**Travail à faire**
1. Dans le texte sur la dentelle de Calais, en quelle année l'entreprise Darquer a-t-elle été fondée ?
2. Reproduisez à l'identique le passage du texte sur la dentelle de Calais qui commence aux mots "Poignée dont le" et se termine après "milieu de semaine.".
3. Donnez la suite du texte sur la dentelle de Calais à partir de sa dernière phrase.

Si l’invention est anglaise, si le premier métier à tisser arriva en fraude à Calais, depuis Nottingham, sur un bateau de pêche, ce sont bien les merveilleuses améliorations techniques apportées plus tard par les calaisiens qui contribuèrent à rendre unique cette dentelle tissée. Une dentelle prisée dans le monde entier mais désormais en voie de disparition. La chine est passée par là, avec ses prix compétitifs, et la haute couture ne suffit plus à faire vivre une industrie jadis florissante. Calais comptait, en 1910, plus de six cents fabricants ; 1000 métiers faisaient vivre la moitié de la cité. Dans les années 50, 30000 salariés étaient encore employés à la production. Aujourd'hui, ils ne sont plus qu’une poignée.

Poignée dont le volume diminue sans cesse : ce lundi constituait la date butoir pour déposer une offre de reprise de Deceilles Laces, l’un des derniers dentelliers de la ville. Aucun repreneur ne s’est présenté. Sauf surprise de dernière minute, l’entreprise sera placée en liquidation en milieu de semaine.

La dentelle de Calais vit-elle ses dernières années? Possible. Pour sauver la société, Desseilles avait lancé une campagne de financement participatif qui n’a guère rencontré de succès. Les français ne sont peut être pas attachés à leur patrimoine ? Difficile à admettre. Ou alors les dentelliers n’ont peut être pas assez communiqué en temps voulu, de manière pédagogique, sur la richesse et la spécificité de leur savoir-faire. Celui qui n’a jamais visité la salle des archives Darquer par exemple, ne peut apprécier à juste titre l’ampleur et la beauté du patrimoine qui se loge, avec discrétion, au cœur de cette magnifique cité du Nord-Pas de Calais.

Des dentelles de larmes réalisées en collaboration avec l’artiste Rose–Lynn Fisher

Darquer justement. Superbe entreprise fondée en 1840. La plus ancienne fabrique de dentelles de Calais et de Caudry encore en activité. Un temps menacée, puis rachetée par son grand concurrent Noyon, l’illustre dentellier se bat avec panache pour contrer la dentelle chinoise. Elle le fait avec intelligence sur le terrain de la création et de l’innovation en proposant des services nouveaux ( elle invite par exemple les studios de création des maisons de couture à plonger dans ses archives pour en extraire des dessins originaux avant de les faire fabriquer à l’identique ; elle dispose également d’une gamme permanente de 200 références en stock qui permet de répondre à toutes les urgences d’une clientèle qui souhaiterait être livrée du jour au lendemain ) mais aussi en multipliant les lancements de collections inventives, comme par exemple la dentelle pour homme, la dentelle inspirée par la mousse de bière ou encore cette dentelle de mohair, douce et compacte, d’un très grand confort, qui ouvre un champ nouveau de création en propulsant la dentelle au rang de textile chaud et protecteur.

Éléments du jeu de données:

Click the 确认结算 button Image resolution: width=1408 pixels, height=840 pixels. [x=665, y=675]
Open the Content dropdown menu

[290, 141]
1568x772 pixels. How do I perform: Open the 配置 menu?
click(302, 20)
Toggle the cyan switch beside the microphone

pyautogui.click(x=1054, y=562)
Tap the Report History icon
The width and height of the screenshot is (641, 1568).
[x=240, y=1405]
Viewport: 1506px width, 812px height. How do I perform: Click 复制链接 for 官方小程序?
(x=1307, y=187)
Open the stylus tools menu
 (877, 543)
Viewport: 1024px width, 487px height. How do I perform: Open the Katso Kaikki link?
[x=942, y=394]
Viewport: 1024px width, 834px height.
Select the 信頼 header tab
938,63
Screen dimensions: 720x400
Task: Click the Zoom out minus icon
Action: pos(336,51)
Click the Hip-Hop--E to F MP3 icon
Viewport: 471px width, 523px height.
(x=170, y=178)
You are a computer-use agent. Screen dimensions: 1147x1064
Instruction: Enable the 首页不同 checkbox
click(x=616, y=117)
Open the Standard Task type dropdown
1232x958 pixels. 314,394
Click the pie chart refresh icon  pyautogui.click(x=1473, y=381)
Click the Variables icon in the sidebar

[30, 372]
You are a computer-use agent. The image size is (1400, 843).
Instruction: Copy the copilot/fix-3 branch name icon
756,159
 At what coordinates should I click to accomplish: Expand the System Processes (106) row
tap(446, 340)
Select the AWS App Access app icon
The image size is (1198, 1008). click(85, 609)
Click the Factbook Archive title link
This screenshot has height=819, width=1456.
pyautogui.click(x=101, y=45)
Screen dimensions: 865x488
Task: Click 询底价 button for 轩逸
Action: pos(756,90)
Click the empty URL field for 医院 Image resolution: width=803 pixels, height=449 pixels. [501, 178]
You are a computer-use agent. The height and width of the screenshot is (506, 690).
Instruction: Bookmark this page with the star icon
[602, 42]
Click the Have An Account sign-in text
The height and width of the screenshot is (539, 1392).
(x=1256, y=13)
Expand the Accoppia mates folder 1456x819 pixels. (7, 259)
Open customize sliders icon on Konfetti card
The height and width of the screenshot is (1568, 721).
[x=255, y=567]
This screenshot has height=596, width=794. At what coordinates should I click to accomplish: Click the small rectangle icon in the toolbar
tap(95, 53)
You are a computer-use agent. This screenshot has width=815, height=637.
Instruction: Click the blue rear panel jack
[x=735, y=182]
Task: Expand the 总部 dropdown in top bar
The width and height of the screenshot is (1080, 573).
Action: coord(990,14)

**Réponses aux exercices**
1. En 1840.

2.
Poignée dont le volume diminue sans cesse : ce lundi constituait la date butoir pour déposer une offre de reprise de Deceilles Laces, l’un des derniers dentelliers de la ville. Aucun repreneur ne s’est présenté. Sauf surprise de dernière minute, l’entreprise sera placée en liquidation en milieu de semaine.

3.
Autre grande nouveauté cette année, Darquer a travaillé main dans la main avec une artiste contemporaine de premier plan, la plasticienne américaine Rose–Lynn Fisher. Vous avez peut être récemment eu le loisir d’admirer sa série de photographies baptisée « Topography of Tears » puisqu’elle a été exposée avec succès au Palais de Tokyo. La plasticienne avait photographié au microscope plus d’une centaine d’échantillons de larmes, les siennes et celles de ses proches. Un large éventail de larmes : larmes de joie, larmes de deuil qui dessinent, lorsqu’elles sont observées en gros plan, des sortes de paysages cristallins et arborescents ; comme d’infinis territoires intérieurs en quelque sorte.

Ces courbes et ces arabesques qui matérialisent nos émotions ont prolongé leur destinée puisqu’elles ont présidé à la naissance d’une dentelle chantilly, extrêmement fine, baptisée en hommage à l’œuvre inspiratrice : « Tears and Lace ». Darquer aurait pu s’arrêter là mais la maison a poussé plus loin encore le concept. Les grandes maisons de couture pourront en effet proposer à leurs clientes de recueillir leurs larmes d’émotion : la plasticienne fera alors le déplacement en personne (elle vit et travaille à Los Angeles) pour photographier au microscope les larmes des clientes séduites par ce concept. A partir de chacune de ces photographies, la maison Darquer restituera à l’identique le dessin qui permettra de réaliser une dentelle de larmes. Idéale pour les robes et les voiles de mariées mais aussi pourquoi pas, pour les dentelles de nouveau-né. Quand les dentelliers se lamentent, leurs larmes sont des œuvres d’art.